Françoise Baudisson :
Je dirais que c’est surtout la complicité avec l’équipe de direction actuelle qui me marque : nous avons des fous rires extraordinaires. Pour moi, ce sont de véritables moments de bonheur.
Même dans les périodes où les difficultés ont été importantes, il y a toujours un instant où l’humour reprend le dessus. D’une certaine manière, cela ramène tout dans le théâtre : notre discipline n’est pas pour rien centrée sur la scène, car nous basculons souvent dans le comique ou le loufoque.
J’ai partagé des fous rires mémorables avec Janusz Wolanin, Charles Berling, Sarah Behar ou Valérie Abraham. C’est sans doute un peu dans ma nature : face aux gros soucis, j’essaie toujours de répondre par l’ironie. À Châteauvallon, cela fonctionne à merveille.
Pour moi, Châteauvallon, c’est avant tout la bonne humeur.
Joëlle Perrault :
Souhaitez-vous ajouter quelque chose ?
Françoise Baudisson :
Oui, je voudrais évoquer le travail invisible, celui que le public ne voit pas et qui me rend fière.
Derrière les spectacles, il y a une immense activité d’actions culturelles, qui comme nous ne faisons pas recettes, est bénévole : sensibilisations des publics, interventions dans les lycées, projets dans les quartiers, ateliers avec le champ social… C’est la base de tout, un travail de fond rendu possible grâce aux subventions publiques et j’en suis profondément reconnaissante : sans elles, ce travail minutieux, souvent invisible, ne pourrait exister.

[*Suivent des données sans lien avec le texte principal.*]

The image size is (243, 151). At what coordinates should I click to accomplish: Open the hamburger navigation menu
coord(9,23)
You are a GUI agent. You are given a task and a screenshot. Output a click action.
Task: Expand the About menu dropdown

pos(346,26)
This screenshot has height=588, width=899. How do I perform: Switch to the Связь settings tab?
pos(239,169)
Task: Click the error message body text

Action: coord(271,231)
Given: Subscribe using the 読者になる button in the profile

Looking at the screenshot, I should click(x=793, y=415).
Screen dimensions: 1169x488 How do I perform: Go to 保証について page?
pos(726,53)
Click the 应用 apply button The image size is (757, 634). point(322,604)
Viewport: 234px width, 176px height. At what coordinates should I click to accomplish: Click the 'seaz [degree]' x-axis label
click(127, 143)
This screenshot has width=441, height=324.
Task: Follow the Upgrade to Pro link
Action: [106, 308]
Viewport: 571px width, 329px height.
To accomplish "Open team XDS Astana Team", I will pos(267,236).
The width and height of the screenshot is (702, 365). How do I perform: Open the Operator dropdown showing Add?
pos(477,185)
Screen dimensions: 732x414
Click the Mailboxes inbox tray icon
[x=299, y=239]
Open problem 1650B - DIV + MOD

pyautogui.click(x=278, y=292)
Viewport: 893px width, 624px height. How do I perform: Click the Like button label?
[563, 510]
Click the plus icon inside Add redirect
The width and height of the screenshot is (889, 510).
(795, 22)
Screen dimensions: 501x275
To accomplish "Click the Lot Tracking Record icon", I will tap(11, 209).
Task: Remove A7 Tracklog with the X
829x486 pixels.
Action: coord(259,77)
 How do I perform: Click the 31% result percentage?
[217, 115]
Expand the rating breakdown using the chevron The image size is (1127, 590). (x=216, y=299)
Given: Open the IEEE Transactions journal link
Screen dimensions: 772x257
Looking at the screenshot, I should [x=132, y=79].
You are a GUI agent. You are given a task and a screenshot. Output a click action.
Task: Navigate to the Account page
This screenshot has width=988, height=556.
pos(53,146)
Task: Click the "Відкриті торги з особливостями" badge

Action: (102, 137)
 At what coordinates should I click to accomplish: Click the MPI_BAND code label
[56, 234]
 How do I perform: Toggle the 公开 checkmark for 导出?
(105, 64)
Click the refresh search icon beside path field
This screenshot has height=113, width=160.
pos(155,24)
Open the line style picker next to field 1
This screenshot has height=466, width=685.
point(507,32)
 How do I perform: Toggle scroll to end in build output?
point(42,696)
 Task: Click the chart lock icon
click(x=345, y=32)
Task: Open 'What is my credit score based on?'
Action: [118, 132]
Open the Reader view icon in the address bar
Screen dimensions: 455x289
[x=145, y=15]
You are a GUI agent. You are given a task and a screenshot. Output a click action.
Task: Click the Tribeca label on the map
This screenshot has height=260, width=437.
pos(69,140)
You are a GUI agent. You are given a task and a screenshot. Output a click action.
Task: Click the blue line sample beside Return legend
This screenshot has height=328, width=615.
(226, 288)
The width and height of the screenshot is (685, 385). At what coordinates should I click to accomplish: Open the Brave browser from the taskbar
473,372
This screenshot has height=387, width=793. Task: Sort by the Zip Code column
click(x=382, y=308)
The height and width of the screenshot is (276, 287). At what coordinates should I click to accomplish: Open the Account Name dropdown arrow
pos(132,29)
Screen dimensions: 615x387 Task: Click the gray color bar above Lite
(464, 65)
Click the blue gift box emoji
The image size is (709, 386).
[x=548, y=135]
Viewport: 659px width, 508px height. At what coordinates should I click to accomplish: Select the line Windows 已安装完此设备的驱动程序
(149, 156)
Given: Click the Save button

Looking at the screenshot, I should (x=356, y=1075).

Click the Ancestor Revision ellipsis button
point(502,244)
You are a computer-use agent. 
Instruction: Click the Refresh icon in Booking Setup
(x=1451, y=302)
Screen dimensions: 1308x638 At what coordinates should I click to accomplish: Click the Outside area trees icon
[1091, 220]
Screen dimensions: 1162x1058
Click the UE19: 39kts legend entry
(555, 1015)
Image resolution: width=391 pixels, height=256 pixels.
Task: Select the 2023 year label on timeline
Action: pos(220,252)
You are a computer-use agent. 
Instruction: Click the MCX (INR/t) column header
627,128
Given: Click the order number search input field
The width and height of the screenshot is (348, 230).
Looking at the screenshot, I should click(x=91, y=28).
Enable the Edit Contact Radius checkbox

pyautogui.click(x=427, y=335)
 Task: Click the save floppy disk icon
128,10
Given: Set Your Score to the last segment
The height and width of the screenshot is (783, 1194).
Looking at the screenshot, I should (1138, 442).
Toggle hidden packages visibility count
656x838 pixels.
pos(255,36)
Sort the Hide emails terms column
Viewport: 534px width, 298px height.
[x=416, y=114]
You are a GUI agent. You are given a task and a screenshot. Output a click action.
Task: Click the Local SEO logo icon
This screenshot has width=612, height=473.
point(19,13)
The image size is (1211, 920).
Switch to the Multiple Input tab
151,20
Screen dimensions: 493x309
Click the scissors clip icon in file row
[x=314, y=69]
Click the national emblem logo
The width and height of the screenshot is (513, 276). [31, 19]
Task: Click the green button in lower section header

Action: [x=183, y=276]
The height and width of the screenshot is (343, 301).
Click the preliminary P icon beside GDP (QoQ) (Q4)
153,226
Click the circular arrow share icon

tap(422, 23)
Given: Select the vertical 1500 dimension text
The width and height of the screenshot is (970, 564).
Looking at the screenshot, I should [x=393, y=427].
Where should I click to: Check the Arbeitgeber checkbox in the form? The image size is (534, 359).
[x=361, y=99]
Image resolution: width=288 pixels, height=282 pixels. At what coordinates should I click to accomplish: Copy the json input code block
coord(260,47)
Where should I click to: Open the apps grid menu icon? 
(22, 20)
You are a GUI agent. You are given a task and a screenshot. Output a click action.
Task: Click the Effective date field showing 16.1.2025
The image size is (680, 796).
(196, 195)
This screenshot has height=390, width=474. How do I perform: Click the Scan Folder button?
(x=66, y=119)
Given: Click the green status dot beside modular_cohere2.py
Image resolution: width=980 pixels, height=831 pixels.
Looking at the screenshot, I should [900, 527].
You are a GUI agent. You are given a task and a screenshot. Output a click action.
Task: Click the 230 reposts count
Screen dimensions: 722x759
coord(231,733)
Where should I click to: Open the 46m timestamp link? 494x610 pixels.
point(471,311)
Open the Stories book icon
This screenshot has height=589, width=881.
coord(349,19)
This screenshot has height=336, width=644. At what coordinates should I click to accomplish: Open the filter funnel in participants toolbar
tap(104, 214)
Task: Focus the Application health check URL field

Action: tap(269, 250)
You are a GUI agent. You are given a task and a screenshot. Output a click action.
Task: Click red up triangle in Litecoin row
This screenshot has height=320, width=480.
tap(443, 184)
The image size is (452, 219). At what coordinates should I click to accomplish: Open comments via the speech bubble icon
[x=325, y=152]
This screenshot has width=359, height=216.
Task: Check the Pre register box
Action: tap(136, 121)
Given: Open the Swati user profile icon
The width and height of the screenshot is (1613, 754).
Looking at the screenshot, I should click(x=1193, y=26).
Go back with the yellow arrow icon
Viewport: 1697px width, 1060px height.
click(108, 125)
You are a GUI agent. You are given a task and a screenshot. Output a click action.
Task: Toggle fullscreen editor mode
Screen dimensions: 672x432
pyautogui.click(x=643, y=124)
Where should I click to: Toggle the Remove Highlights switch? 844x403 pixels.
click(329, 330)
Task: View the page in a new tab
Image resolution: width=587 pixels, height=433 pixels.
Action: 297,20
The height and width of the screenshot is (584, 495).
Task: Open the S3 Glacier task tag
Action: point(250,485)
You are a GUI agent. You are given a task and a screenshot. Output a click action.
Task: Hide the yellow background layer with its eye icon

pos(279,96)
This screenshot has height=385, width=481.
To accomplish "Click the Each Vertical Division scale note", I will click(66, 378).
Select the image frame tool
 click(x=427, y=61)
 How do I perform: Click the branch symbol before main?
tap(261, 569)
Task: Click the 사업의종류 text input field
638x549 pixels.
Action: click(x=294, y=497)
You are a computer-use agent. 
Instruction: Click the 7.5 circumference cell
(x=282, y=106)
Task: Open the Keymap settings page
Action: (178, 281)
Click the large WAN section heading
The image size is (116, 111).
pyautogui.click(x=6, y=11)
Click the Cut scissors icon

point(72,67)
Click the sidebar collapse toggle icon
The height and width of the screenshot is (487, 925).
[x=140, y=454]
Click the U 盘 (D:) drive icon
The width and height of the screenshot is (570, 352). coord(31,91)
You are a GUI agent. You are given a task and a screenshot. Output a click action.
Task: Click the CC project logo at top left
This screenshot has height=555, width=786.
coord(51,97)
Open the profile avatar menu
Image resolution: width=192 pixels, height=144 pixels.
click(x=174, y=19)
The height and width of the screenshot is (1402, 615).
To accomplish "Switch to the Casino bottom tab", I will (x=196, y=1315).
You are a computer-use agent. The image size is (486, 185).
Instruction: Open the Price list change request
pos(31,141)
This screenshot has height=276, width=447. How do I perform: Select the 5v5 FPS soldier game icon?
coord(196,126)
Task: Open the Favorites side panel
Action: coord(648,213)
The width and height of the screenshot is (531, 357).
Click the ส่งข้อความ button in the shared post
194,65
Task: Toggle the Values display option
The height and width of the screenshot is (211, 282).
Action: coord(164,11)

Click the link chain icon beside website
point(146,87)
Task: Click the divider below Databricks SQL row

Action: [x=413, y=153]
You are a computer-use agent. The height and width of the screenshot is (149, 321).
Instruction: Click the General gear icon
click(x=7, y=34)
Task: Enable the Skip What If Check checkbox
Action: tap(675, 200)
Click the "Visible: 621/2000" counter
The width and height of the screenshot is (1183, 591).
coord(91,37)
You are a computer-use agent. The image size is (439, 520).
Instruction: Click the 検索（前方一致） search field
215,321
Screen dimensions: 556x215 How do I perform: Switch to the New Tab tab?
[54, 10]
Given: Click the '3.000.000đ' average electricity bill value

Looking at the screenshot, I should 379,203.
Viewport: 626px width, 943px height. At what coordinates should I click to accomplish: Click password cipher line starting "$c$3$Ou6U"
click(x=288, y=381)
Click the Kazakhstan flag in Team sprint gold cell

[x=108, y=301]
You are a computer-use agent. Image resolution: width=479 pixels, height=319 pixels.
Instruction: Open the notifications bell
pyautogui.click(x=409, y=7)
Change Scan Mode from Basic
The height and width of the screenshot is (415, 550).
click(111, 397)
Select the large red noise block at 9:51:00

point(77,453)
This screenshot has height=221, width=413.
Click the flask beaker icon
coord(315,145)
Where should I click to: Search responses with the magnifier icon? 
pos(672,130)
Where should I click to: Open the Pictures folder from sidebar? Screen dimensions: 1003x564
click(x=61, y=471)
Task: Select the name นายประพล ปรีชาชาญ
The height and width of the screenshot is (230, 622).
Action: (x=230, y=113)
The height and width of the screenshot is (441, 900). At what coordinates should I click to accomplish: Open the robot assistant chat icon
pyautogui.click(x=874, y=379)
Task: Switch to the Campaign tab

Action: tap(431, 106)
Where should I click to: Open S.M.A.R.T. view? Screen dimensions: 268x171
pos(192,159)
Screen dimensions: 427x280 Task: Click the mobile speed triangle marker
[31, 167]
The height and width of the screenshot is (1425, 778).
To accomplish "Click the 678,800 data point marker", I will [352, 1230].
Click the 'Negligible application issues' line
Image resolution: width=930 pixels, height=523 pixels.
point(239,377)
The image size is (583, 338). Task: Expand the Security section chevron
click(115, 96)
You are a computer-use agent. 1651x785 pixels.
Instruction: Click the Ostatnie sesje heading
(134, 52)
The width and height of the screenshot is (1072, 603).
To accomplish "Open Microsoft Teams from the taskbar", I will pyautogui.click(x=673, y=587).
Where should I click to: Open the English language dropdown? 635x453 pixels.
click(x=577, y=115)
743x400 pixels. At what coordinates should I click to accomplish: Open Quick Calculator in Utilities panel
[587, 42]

Je croise souvent des parents qui me disent que leur enfant a participé aux Ateliers en Liberté et que ce que nous faisons est extraordinaire, alors que beaucoup d’autres ne se rendent pas compte de tout ce qui se passe en coulisses.
Lorsqu’on dirige un service culturel, nous sommes conscients de cette réalité : il y a la partie « visible », un peu paillettes, nécessaire pour attirer le public, mais surtout tout un travail souterrain, discret, mais essentiel, impossible sans le soutien des subventions.
Un bel exemple récent est la restitution du projet Quartiers en Liberté au Pont du Las en septembre dernier : voir la joie des habitants a été l’un des moments les plus marquants. Avec l’aide des artistes, nous contribuons à faire vivre et vibrer un quartier populaire.
Châteauvallon ne se résume pas à ses lumières : il vit aussi dans l’ombre, là où la culture agit silencieusement.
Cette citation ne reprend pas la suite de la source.